Tuesday, November 26, 2019

Filling the blanks

I had set myself a goal to overcome the health issue with my lungs and heart, and to get back on the spiritual track by my birthday. I missed the goal and got sick right after my birthday. The prior posts were about the recovery.

Anyway, last Monday I took two cakes to work. Fell sick before I got to the second cake, so it had to wait for a week. Yesterday I just forgot to take the cake back home. Today marked exactly 1 week past its expiry date. I was a bit sad that I had failed to share the cake, but I also didn't want to share a cake that's a whole week past expiry. Regardless, a couple of former colleagues decided to take the risk and take some slices too. I hope it was okay .. well, for me it was but that's a whole different scale. Finished the cake, which was a relief.

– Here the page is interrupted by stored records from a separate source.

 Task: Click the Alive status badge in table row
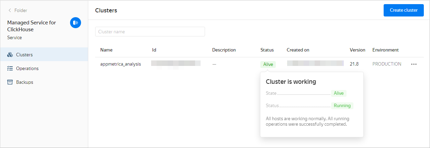pos(268,64)
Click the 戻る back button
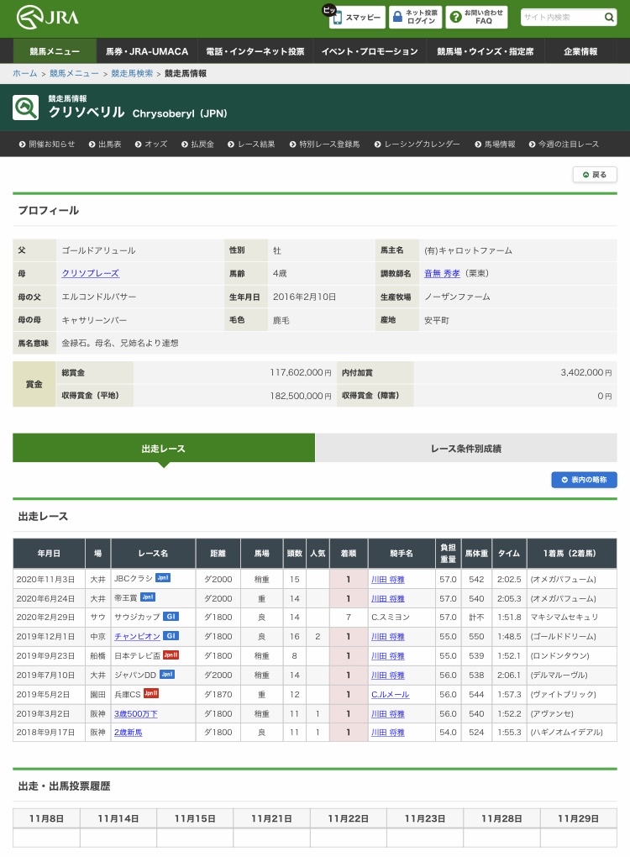Screen dimensions: 630x857 pos(595,175)
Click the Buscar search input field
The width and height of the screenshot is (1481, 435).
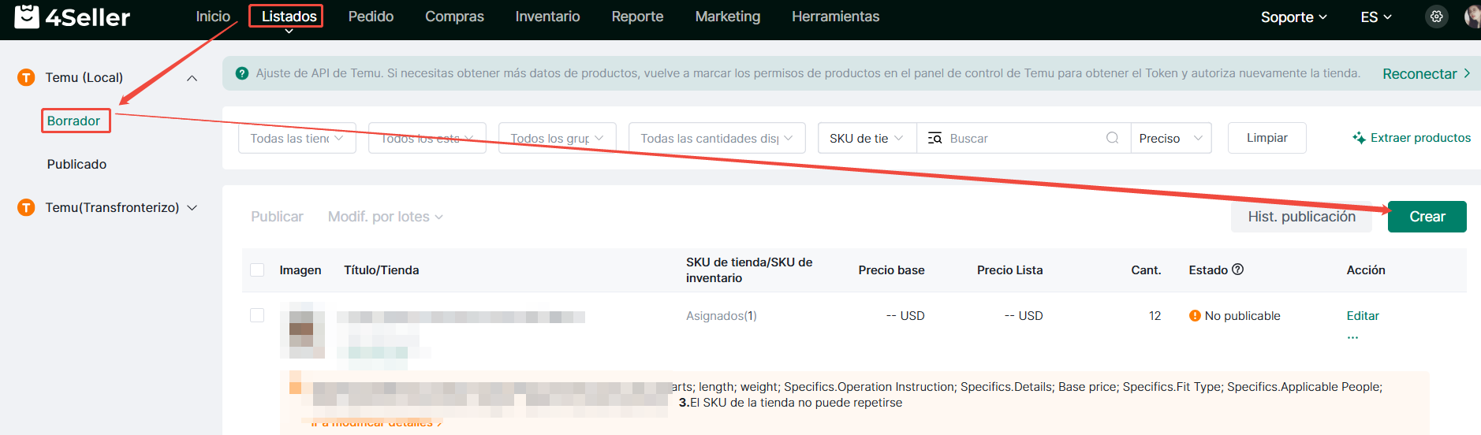tap(1021, 138)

Well, actually it would not have been a waste in any case even if it had gone bad. A box of chocolate candy with brandy filling was a perfect demonstration of that. I don't even remember what was the occasion but I remember accepting it even though I knew there would be nobody to eat them, for I don't want to consume things which contain alcohol. Decided to open up the package while I was ill (hey, dizzy anyway so who cares, right .. right?). It was crawling with worms. The worms seemed happy. This made me feel happy, for nature never really lets anything go to waste.

On Sunday evening I thought I would try a new video game or something (have a long list of good games I've never played). Uncle called for minor financial support. Booted Windows, made the transfer. Windows Updates. I particularly enjoyed the progress bar with percentage going up to 70% and from there on to 68%, then to 67%, after which it rebooted back into Linux several times.

The 1 hour which I had considered to use up for gaming, had been used up for the Windows update. Though, it was all nice and dandy because it forced me to work on my goal (had to be healthy for work on Monday) and meditate.

In the meantime, Windows had finished its updates, so I nudged the cat off my lotus pose and resumed the warmup of this squeaky seat behind the keyboard. All hell had broken loose on the Discord server. Sloppily ironed it out more-or-less, and went to bed. Had a difficulty getting my mind off of it. Focusing on my breath did not work all that well, either, because new stuff kept coming to mind. It was stuff seeping out of the heart chakra with which I had had trouble throughout the past few years. Then suddenly it occurred to me why I was on that server in the first place. I had always thought that since leaving would be painful, that would be exactly what I'd have to do. But then others did it using my long-planned method, thwarting all my evil plans. I don't really feel like I belong there, similar to how I don't feel like I belong anywhere, really. So, the server had just been taking up my time and my addiction to it somewhat getting on my nerves. Well, I realized that that's exactly the reason of me being there - it makes it more difficult to concentrate. By practising concentration while letting the server distract it, I might make better progress than without the server.